Retrieve every line from the records in which the word "screenshot" occurs.
*** Dataset extract ***
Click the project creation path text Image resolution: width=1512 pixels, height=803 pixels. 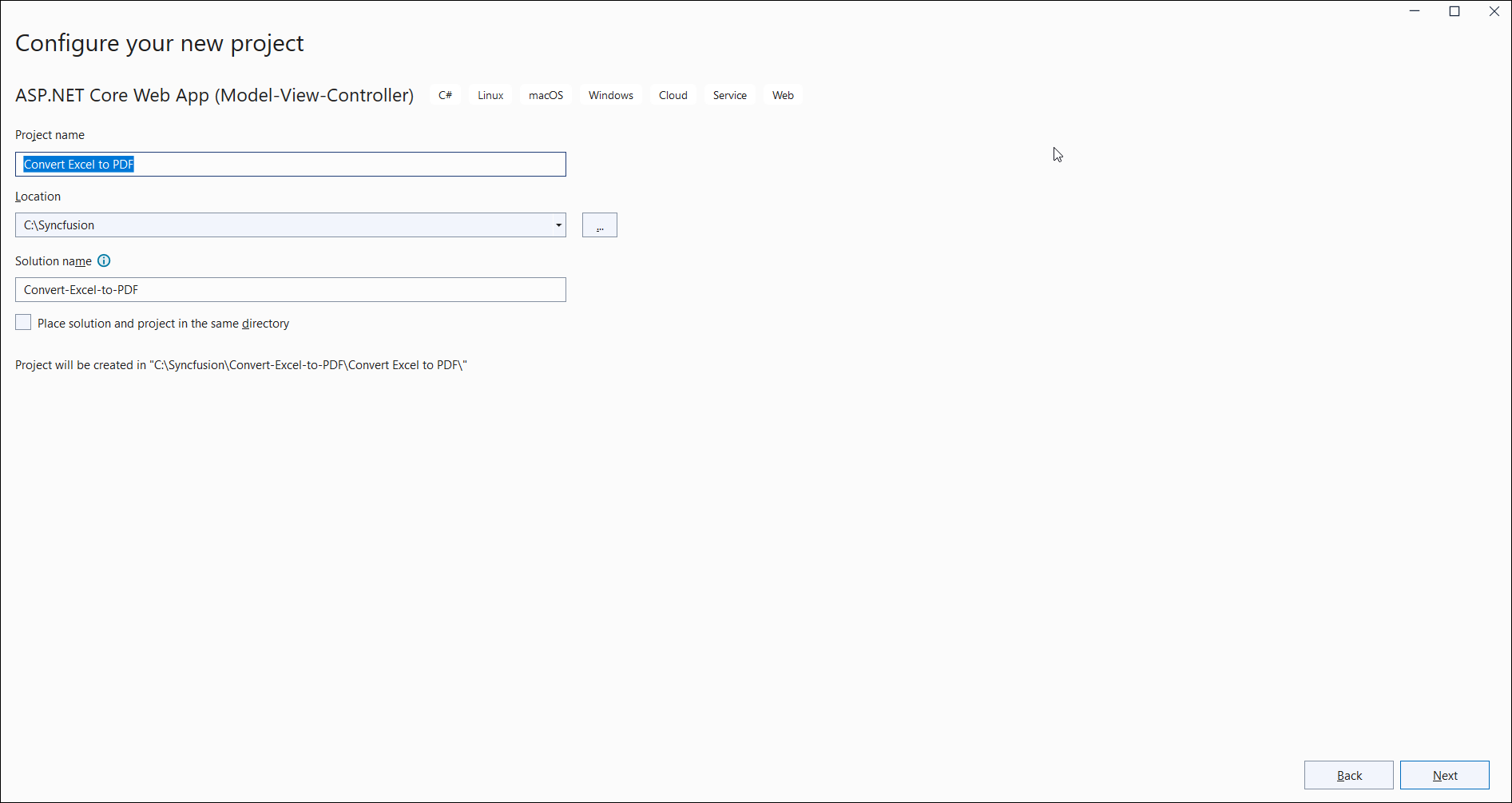click(x=241, y=365)
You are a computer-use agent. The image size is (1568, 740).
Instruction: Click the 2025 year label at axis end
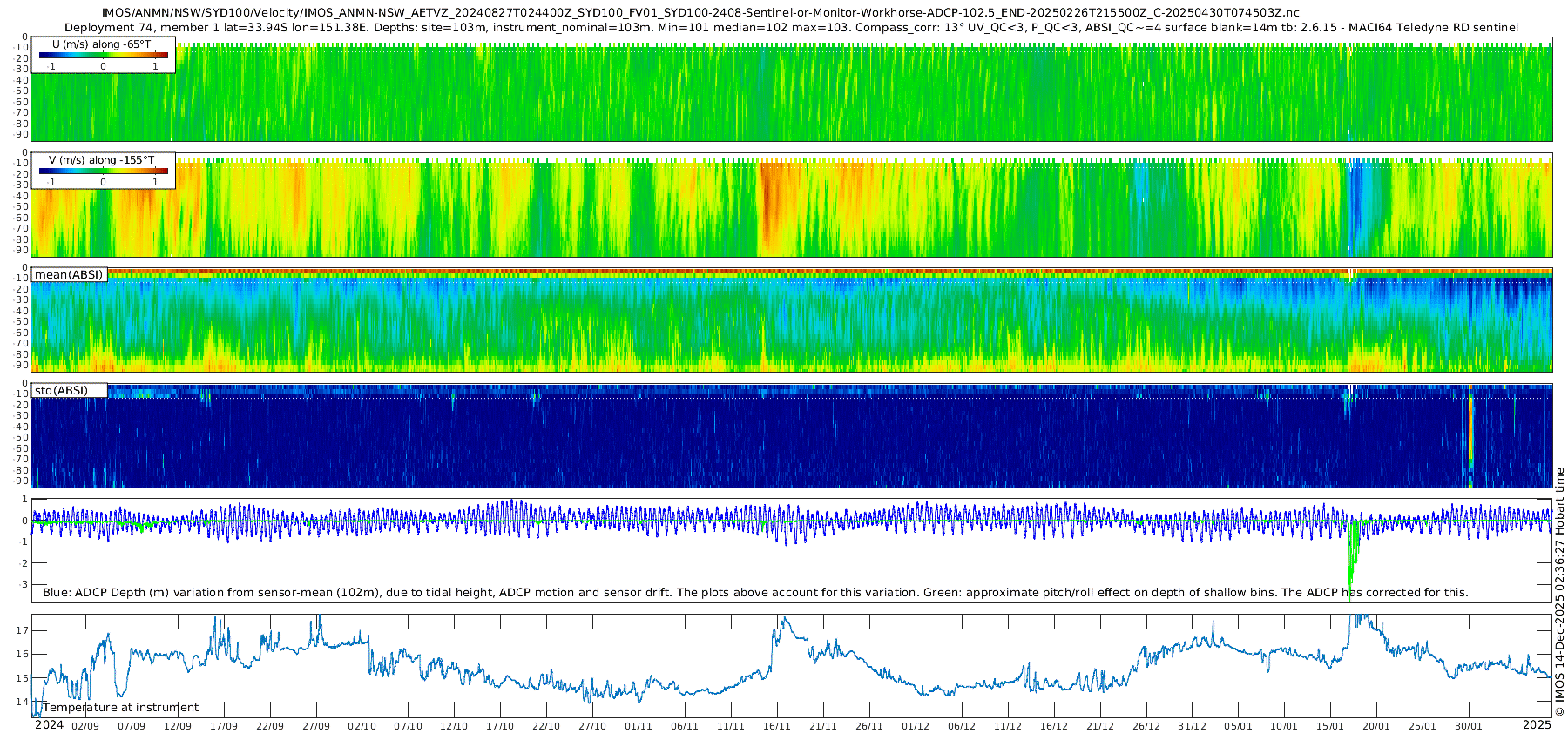1537,725
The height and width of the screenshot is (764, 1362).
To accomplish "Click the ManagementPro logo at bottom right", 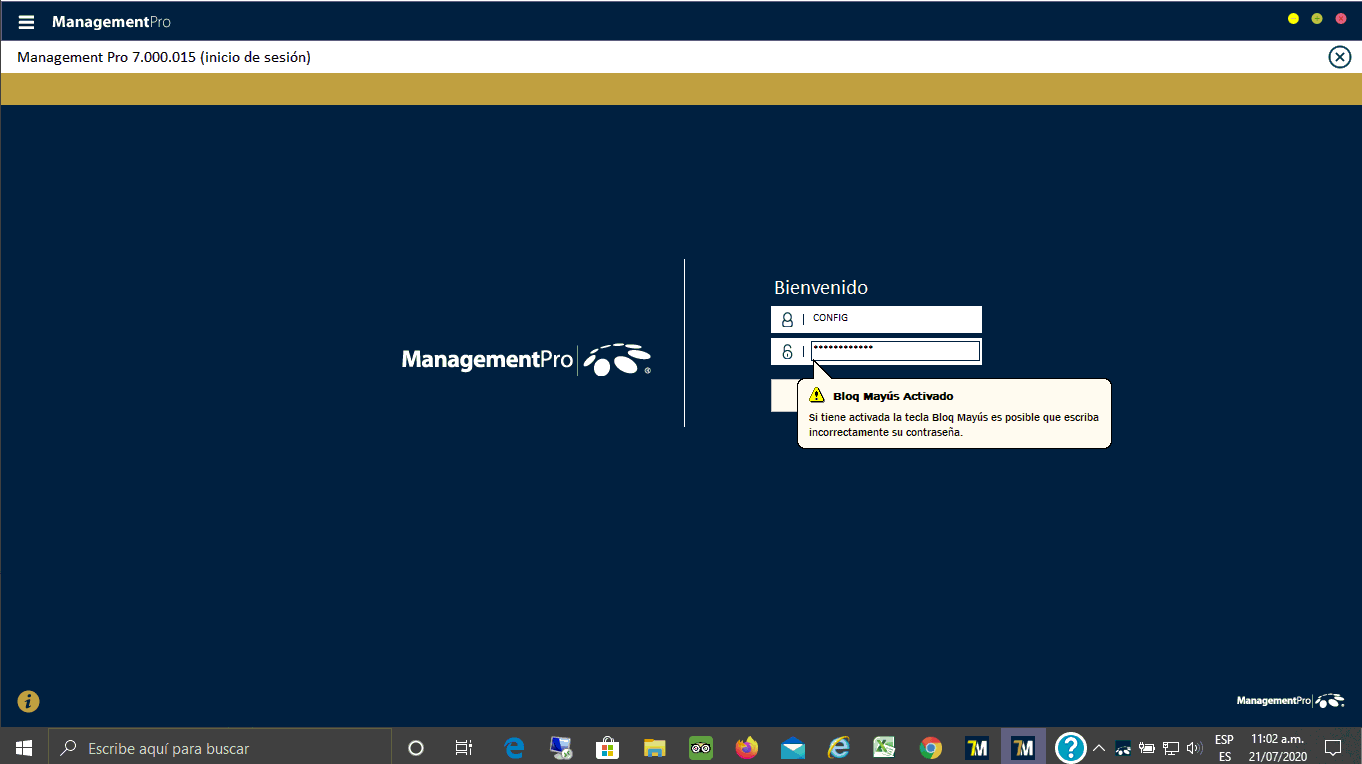I will click(1290, 701).
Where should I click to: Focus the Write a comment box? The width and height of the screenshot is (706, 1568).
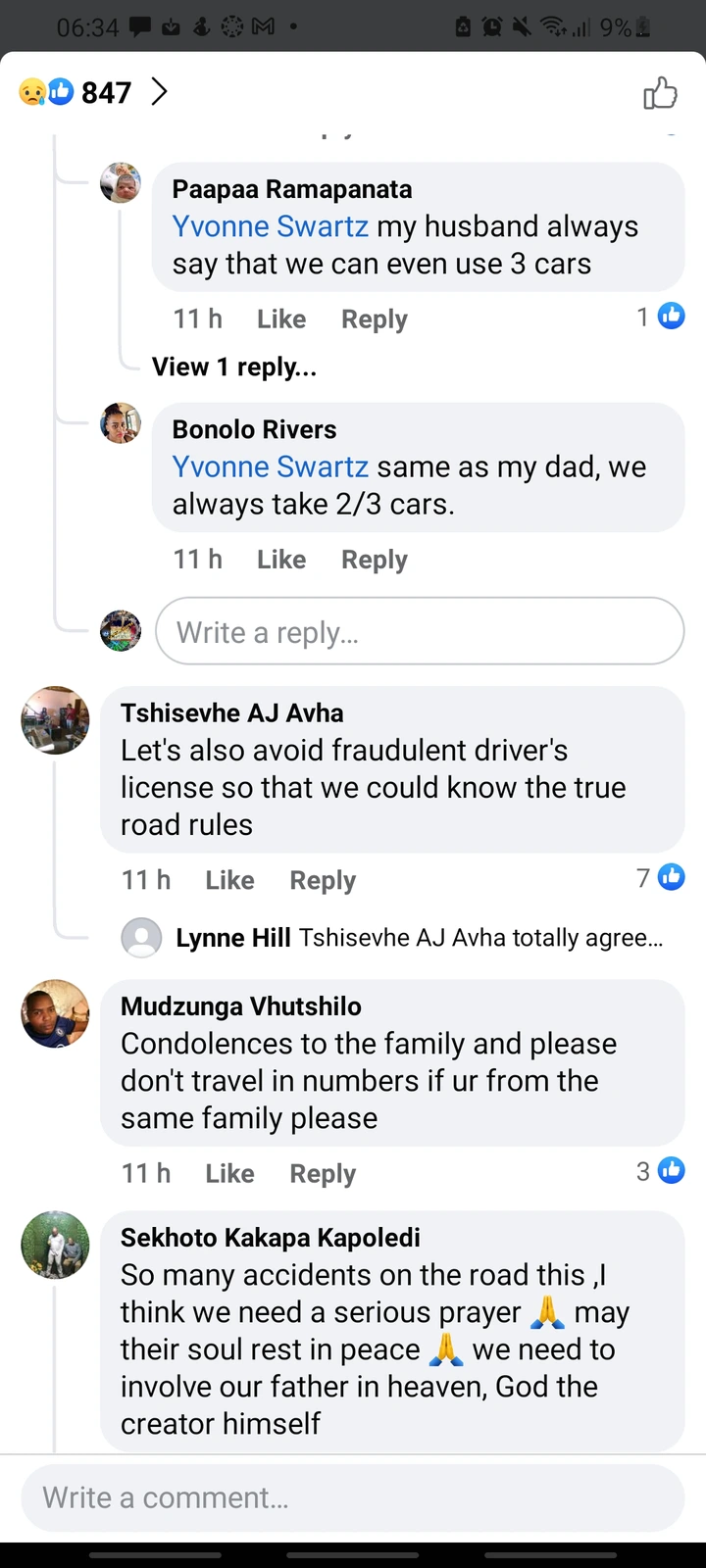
*** End of Dataset extract ***
> Answer box
The height and width of the screenshot is (764, 1362).
Where should I click to: Focus the Write a comment box? The width and height of the screenshot is (706, 1568).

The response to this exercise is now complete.